(Beginning of Entries supplied)

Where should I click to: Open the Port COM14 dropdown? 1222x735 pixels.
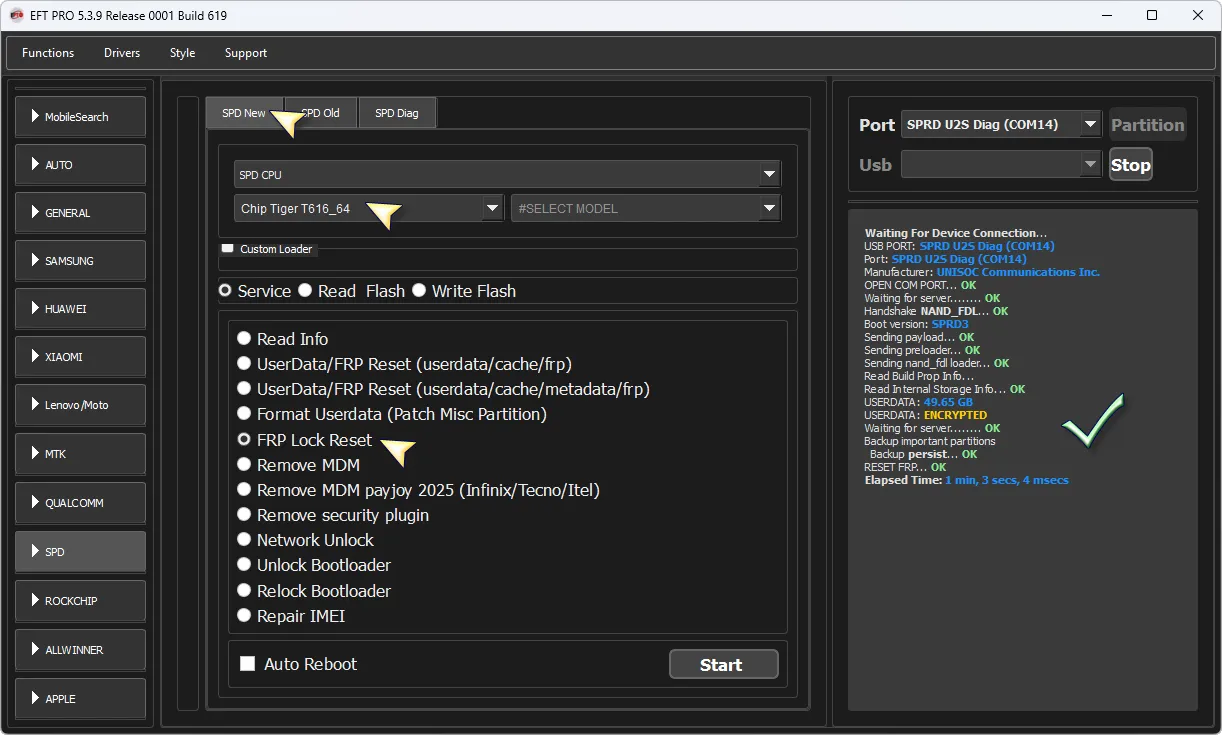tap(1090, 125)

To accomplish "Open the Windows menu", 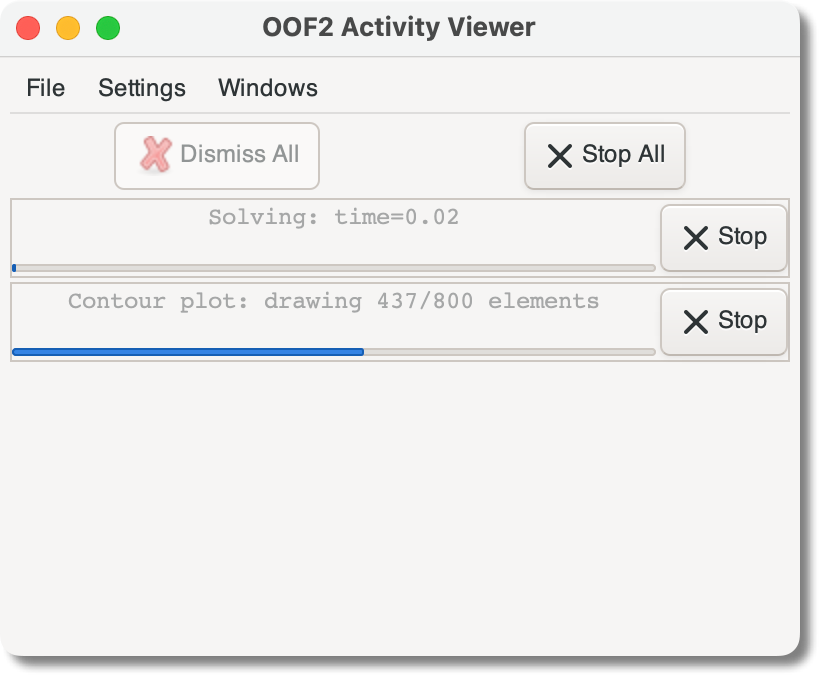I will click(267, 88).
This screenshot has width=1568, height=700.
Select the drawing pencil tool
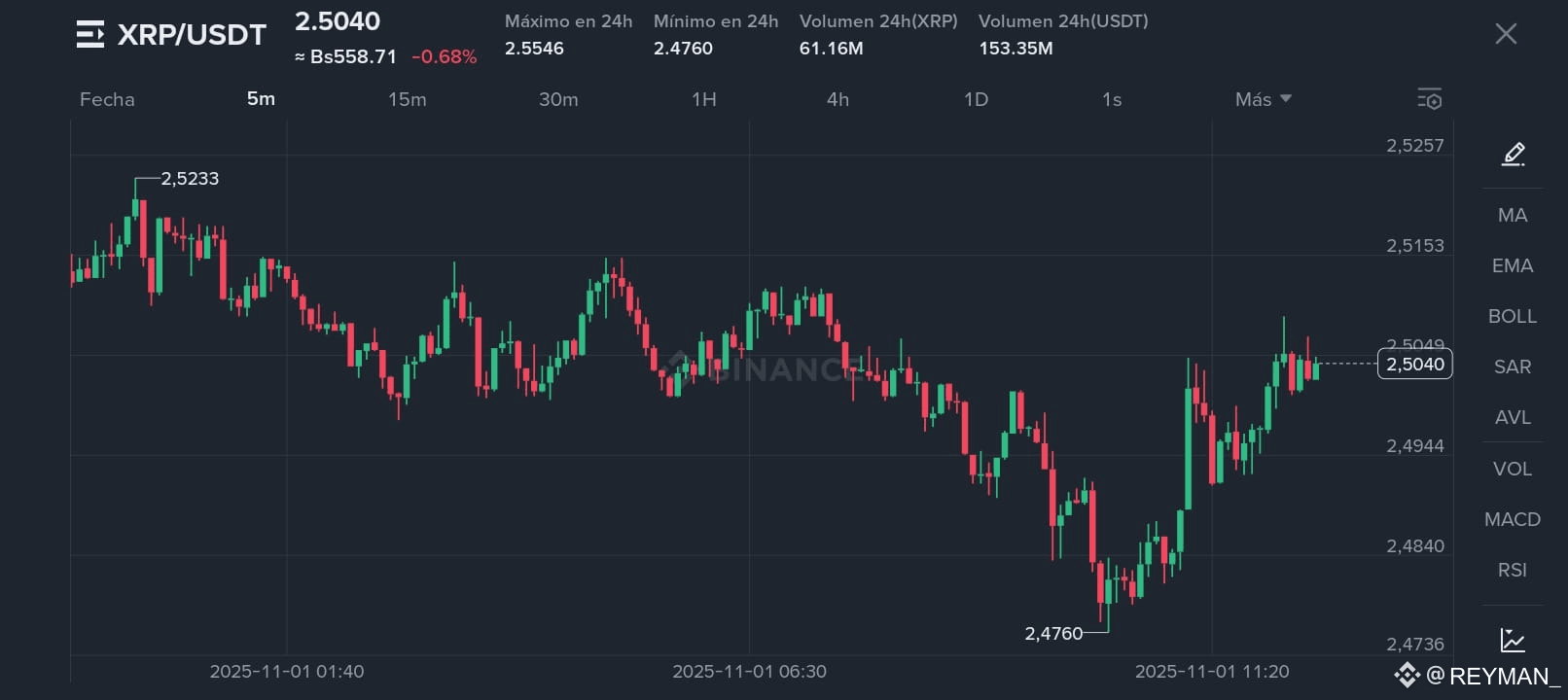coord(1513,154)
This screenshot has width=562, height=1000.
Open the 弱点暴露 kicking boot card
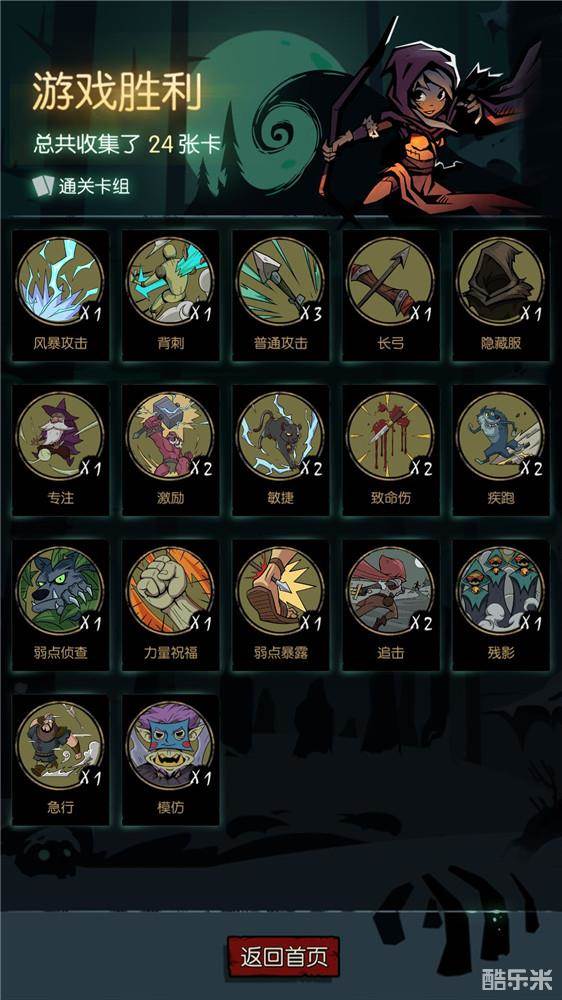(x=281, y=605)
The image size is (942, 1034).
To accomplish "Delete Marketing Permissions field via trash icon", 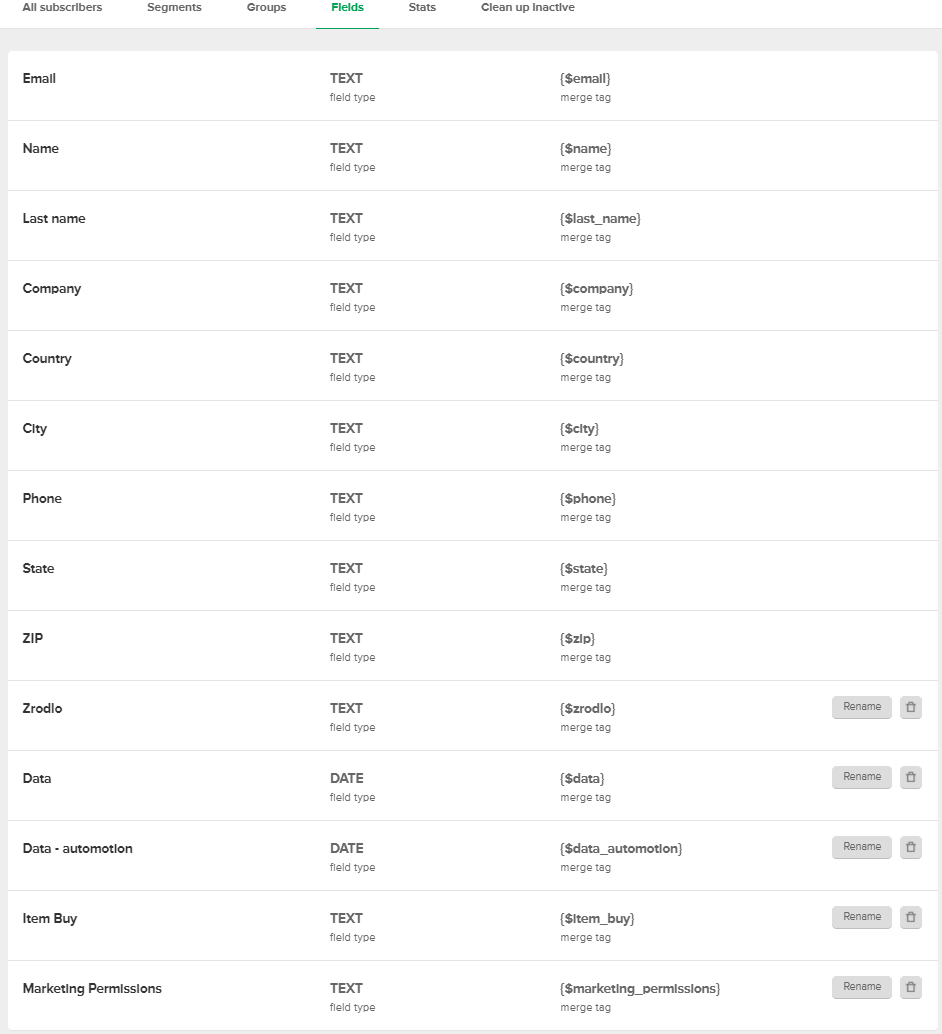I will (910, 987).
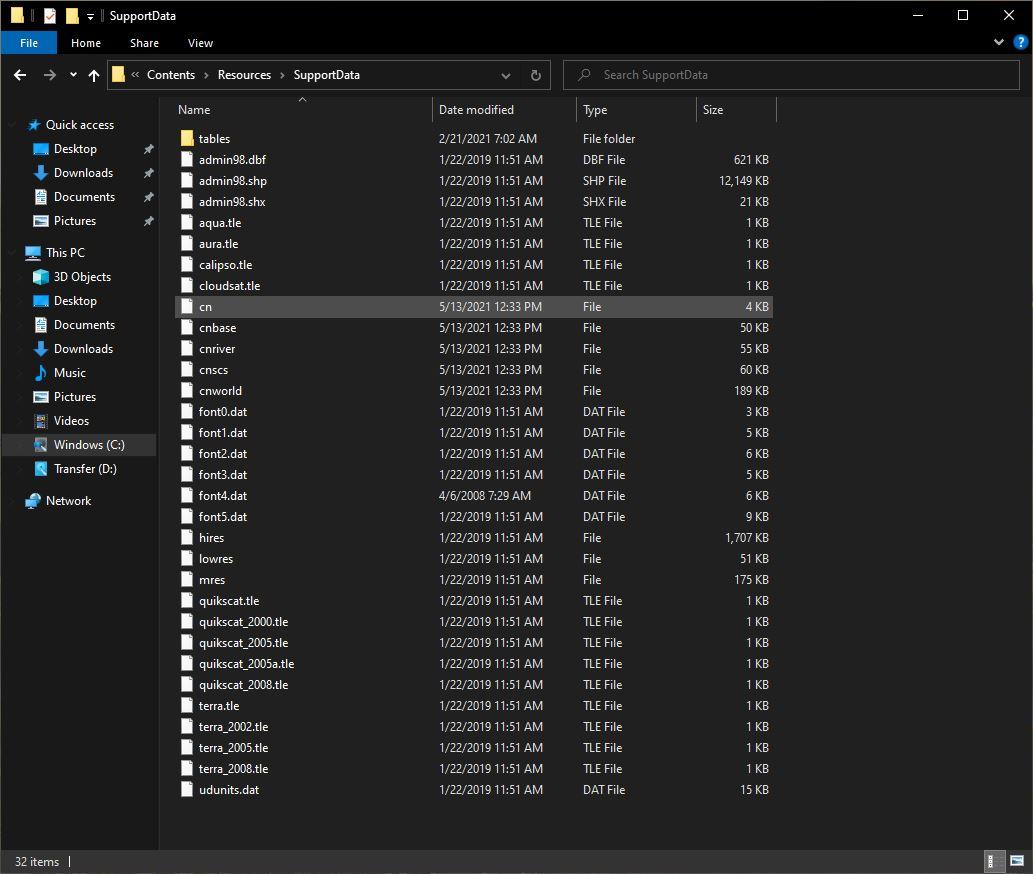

(End of Entries supplied)

● Task item
How many lines of the entries above hold the string "height"? Reply with the number alone.

● Task response
2